Hear from project developers of the Bay Area’s AD facilities to understand the benefits and challenges of this technology and learn how AD can be installed within the existing hauling, MRF, WWTP, and composting ecosystem.
Michael Gross has been in the waste and recycling industry since 1979. In his position as Director of Sustainability for GreenWaste and the Zanker family of companies, he focuses on greenhouse-gas emissions reductions, procurement opportunities, C&D diversion opportunities, waste management and recycling alternatives and marketing, and energy and water conservation programs. He provides leadership to reach the company’s environmental goals, advocates the transformation of the waste industry and works with the communities to integrate sustainability into their daily lives.
The ZWEDC AD Facility is the largest dry fermentation anaerobic digestion project in the world processing organic waste and generating renewable power. Up to 90,000 tons per year of organic waste (250 tons-per-day) is produced. The facility consists of 16 AD tunnels, 4 In-vessel Composting Tunnels, and 2 x 800 kW combined heat & power supply units that provide the electricity production.

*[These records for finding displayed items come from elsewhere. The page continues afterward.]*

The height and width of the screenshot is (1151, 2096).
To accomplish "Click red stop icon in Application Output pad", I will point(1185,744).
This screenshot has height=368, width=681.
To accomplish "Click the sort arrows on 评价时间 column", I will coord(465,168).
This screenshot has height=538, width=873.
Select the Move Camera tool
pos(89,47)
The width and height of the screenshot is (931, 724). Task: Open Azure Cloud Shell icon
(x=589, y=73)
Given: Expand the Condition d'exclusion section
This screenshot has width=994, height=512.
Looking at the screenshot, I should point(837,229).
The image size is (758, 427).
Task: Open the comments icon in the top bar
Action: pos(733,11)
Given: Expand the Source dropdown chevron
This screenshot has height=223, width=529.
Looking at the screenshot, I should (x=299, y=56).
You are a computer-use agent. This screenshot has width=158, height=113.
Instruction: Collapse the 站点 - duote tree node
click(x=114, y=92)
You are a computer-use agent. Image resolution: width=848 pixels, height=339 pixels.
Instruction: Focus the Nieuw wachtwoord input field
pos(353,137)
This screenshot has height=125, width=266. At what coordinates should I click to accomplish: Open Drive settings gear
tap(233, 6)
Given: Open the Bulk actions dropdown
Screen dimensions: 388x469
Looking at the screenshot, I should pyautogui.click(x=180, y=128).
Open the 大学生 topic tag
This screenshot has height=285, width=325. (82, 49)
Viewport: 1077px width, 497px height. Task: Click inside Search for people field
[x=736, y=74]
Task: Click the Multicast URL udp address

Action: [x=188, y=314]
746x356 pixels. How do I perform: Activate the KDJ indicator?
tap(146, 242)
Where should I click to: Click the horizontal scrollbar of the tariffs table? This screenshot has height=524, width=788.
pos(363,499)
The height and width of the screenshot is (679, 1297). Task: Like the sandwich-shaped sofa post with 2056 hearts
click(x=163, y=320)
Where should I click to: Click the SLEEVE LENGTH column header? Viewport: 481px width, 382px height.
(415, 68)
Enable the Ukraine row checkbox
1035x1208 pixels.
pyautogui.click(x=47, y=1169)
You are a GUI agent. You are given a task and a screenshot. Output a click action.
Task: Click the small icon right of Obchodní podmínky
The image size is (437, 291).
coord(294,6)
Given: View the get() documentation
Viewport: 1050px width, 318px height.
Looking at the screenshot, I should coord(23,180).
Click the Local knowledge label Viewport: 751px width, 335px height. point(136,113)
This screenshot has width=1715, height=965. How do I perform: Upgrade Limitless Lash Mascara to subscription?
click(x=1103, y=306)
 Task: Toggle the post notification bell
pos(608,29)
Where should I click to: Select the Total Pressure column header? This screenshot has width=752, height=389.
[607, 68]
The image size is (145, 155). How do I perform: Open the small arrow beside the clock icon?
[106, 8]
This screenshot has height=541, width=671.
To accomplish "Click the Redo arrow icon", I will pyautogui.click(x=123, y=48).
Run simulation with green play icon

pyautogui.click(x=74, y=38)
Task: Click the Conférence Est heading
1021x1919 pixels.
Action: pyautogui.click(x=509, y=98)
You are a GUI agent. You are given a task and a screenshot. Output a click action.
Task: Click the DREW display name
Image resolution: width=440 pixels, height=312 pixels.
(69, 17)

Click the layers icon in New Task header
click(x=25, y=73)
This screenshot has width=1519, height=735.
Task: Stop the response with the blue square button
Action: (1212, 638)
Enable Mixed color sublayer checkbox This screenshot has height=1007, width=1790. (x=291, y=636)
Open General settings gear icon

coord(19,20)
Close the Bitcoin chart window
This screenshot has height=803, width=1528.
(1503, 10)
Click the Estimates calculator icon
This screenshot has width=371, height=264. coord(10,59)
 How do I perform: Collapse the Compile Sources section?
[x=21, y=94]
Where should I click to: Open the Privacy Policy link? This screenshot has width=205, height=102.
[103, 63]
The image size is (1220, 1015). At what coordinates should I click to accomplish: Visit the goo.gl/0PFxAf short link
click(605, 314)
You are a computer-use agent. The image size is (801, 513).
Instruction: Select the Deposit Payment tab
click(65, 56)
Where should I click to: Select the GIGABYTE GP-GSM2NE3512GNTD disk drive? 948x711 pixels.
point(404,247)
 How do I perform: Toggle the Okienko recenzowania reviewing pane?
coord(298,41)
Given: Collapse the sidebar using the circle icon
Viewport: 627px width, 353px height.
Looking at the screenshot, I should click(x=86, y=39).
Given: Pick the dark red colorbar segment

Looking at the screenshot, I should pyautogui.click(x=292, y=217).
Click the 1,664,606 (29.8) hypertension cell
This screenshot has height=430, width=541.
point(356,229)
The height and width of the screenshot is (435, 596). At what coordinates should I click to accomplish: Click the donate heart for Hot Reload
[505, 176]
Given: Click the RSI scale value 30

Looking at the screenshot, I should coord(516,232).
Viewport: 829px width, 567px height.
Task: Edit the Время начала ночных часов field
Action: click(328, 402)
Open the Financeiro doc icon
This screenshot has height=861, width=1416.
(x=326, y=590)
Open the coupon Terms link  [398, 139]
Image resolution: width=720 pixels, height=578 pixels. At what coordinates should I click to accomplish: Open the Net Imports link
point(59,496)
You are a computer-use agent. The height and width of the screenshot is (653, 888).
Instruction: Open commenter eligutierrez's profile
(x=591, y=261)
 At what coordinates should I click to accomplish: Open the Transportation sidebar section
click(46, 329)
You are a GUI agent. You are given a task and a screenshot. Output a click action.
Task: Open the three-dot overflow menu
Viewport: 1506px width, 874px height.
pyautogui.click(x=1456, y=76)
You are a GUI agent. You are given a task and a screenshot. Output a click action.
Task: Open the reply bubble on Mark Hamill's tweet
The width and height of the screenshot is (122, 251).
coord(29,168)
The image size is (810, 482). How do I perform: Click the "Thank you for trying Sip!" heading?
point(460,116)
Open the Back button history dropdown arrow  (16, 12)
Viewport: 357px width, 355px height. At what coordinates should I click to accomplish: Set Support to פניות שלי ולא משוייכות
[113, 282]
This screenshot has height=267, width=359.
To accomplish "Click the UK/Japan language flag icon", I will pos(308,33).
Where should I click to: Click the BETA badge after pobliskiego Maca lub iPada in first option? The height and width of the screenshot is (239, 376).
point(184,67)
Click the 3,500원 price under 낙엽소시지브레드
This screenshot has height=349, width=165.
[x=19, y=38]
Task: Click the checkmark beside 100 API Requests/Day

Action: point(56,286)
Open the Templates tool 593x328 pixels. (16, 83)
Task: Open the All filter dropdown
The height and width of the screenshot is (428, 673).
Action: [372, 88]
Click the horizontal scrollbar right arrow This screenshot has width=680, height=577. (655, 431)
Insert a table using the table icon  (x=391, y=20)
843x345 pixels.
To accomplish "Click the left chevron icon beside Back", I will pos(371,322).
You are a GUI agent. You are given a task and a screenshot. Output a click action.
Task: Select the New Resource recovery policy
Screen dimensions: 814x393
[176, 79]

Yaniv Scherson is the Managing Director for the western U.S. region for Anaergia and is based in Carlsbad California where he leads Anaergia’s projects integrating organics recycling from solid waste with anaerobic digestion and wastewater for production of renewable power and renewable natural gas. He is a licensed professional engineer in California and holds Ph.D. and MS degrees from Stanford University.
Sorting organics from MSW for anaerobic digestion offers a cost-effective solution that avoids the additional collection, outreach, or new bins. By utilizing traditional solid waste processing equipment that fits within existing transfer stations and by partnering with existing AD infrastructure the deployment of food waste to green energy production can be quickly ramped-up. Two California case studies (North & South) will be presented of centralized solid waste processing with organics extraction at MRFs coupled with the use of new and existing anaerobic digestion infrastructure.
With over 100 employees, South San Francisco Scavenger Company serves three cities, operates 40 collection trucks with 25,000 residential and 1,800 commercial accounts, including the San Francisco International Airport. Food and green waste is anaerobically digested onsite and the biogas is used to fuel the company's collection fleet.
The Blue Line Biogenic CNG Facility has given the ability to reduce the organics going into the landfill by converting that same waste into CNG fuel that powers our collection routes…a true closed loop system. It’s good for us, the cities we serve, and California. This unique closed-loop system transforms 11,200 tons of food and green waste per year into biogenic compressed natural gas (CNG), produces heat to run the operations and provides high-quality compost. The facility can produce up to 120,000 diesel gallon equivalent (DGE) per year of carbon negative biogenic CNG—enough to fuel up to 18 of Blue Line sister company, South San Francisco Scavenger’s collection vehicles.